-- START OF The input --
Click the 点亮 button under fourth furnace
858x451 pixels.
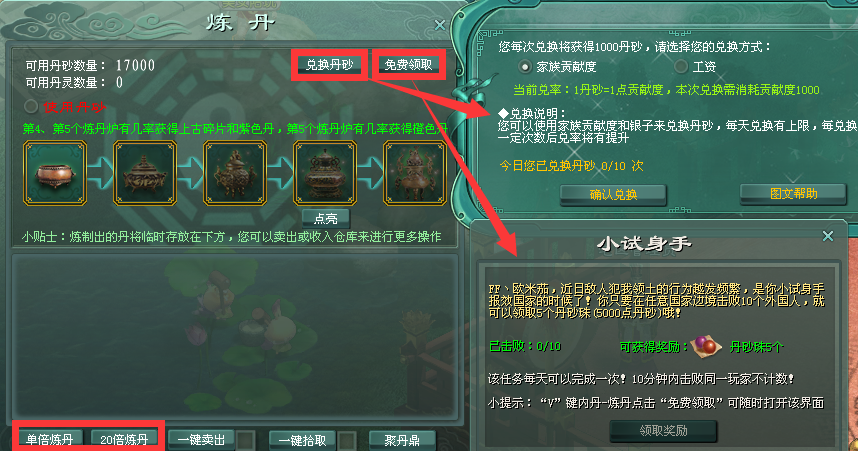click(326, 218)
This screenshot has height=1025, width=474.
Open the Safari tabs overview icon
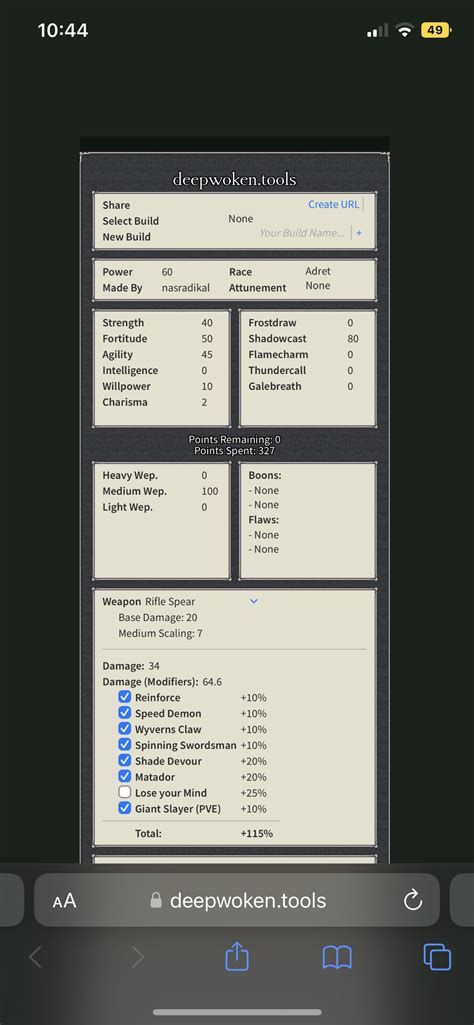coord(437,958)
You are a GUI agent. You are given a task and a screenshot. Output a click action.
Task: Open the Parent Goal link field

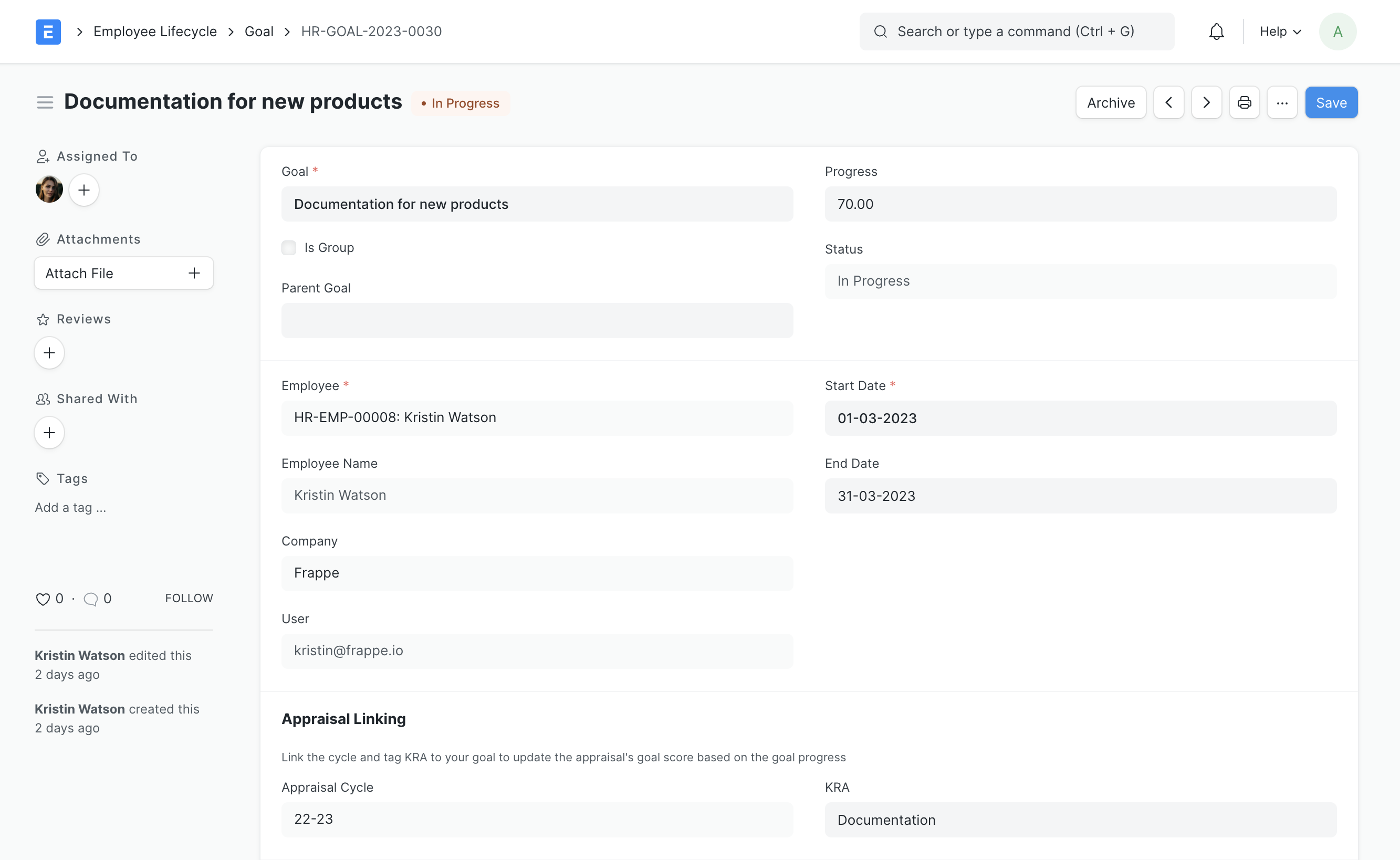tap(537, 321)
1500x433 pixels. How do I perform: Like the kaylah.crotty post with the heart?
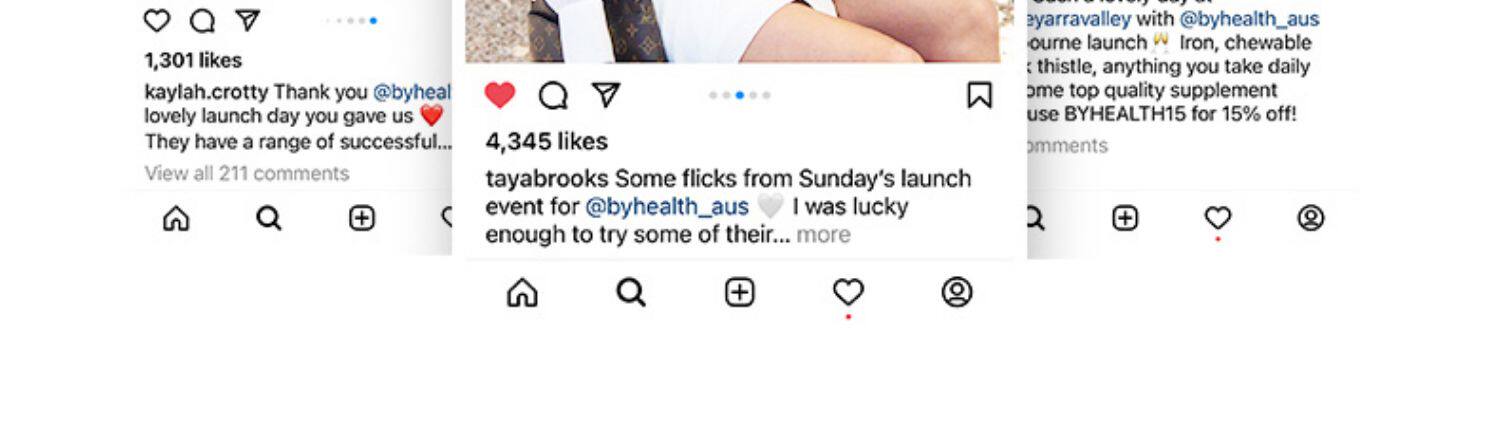tap(157, 20)
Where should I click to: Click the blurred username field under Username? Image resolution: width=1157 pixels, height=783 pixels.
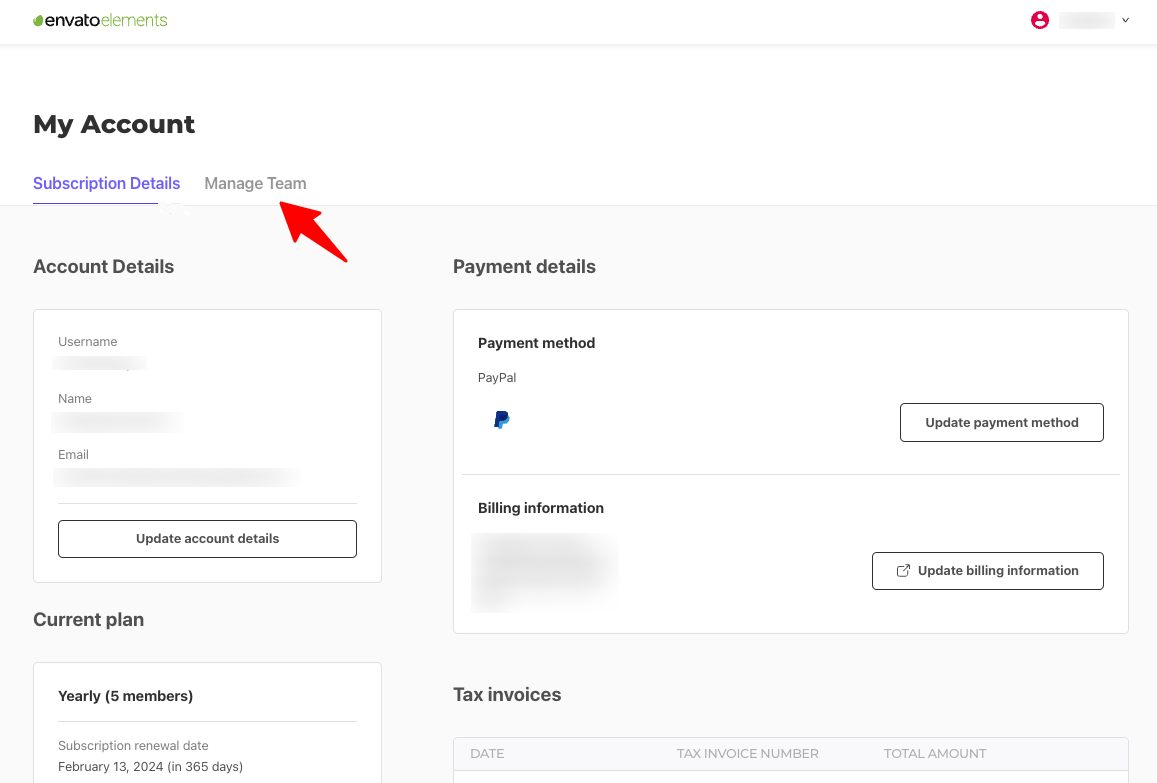click(x=98, y=363)
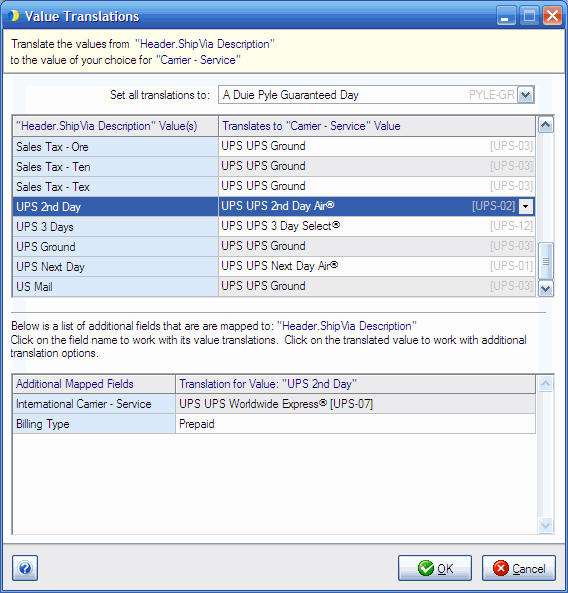Click the lower table's scroll down arrow
This screenshot has height=593, width=568.
(x=545, y=525)
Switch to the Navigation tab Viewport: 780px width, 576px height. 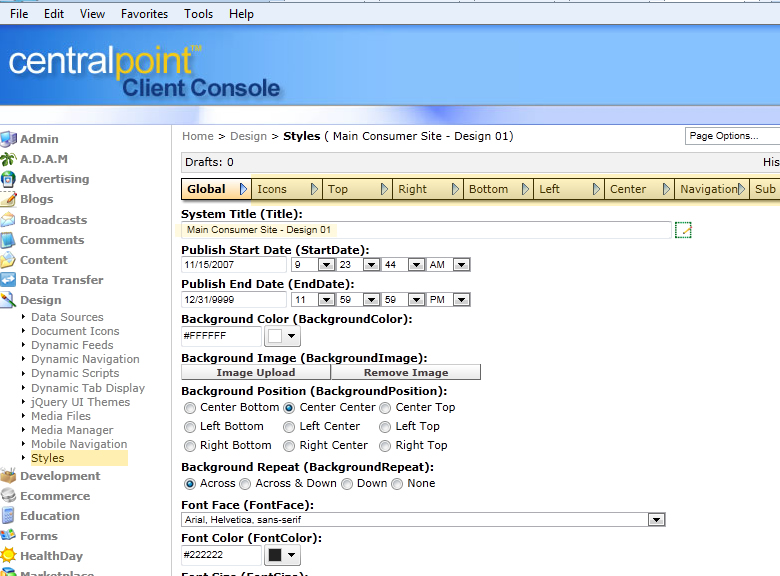click(x=708, y=189)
-- END OF The input --
Task requirements: Rewrite the part of the lines that opens with the line containing "Where should I" and closes with the line containing "(x=545, y=525)", changing "blurred" to "masked" and keeping everything else the same. Leave the pictures out of your answer.

Task answer:
Where should I click to: Click the masked username field under Username? Image resolution: width=1157 pixels, height=783 pixels.
click(x=98, y=363)
Click the lower table's scroll down arrow
This screenshot has height=593, width=568.
(x=545, y=525)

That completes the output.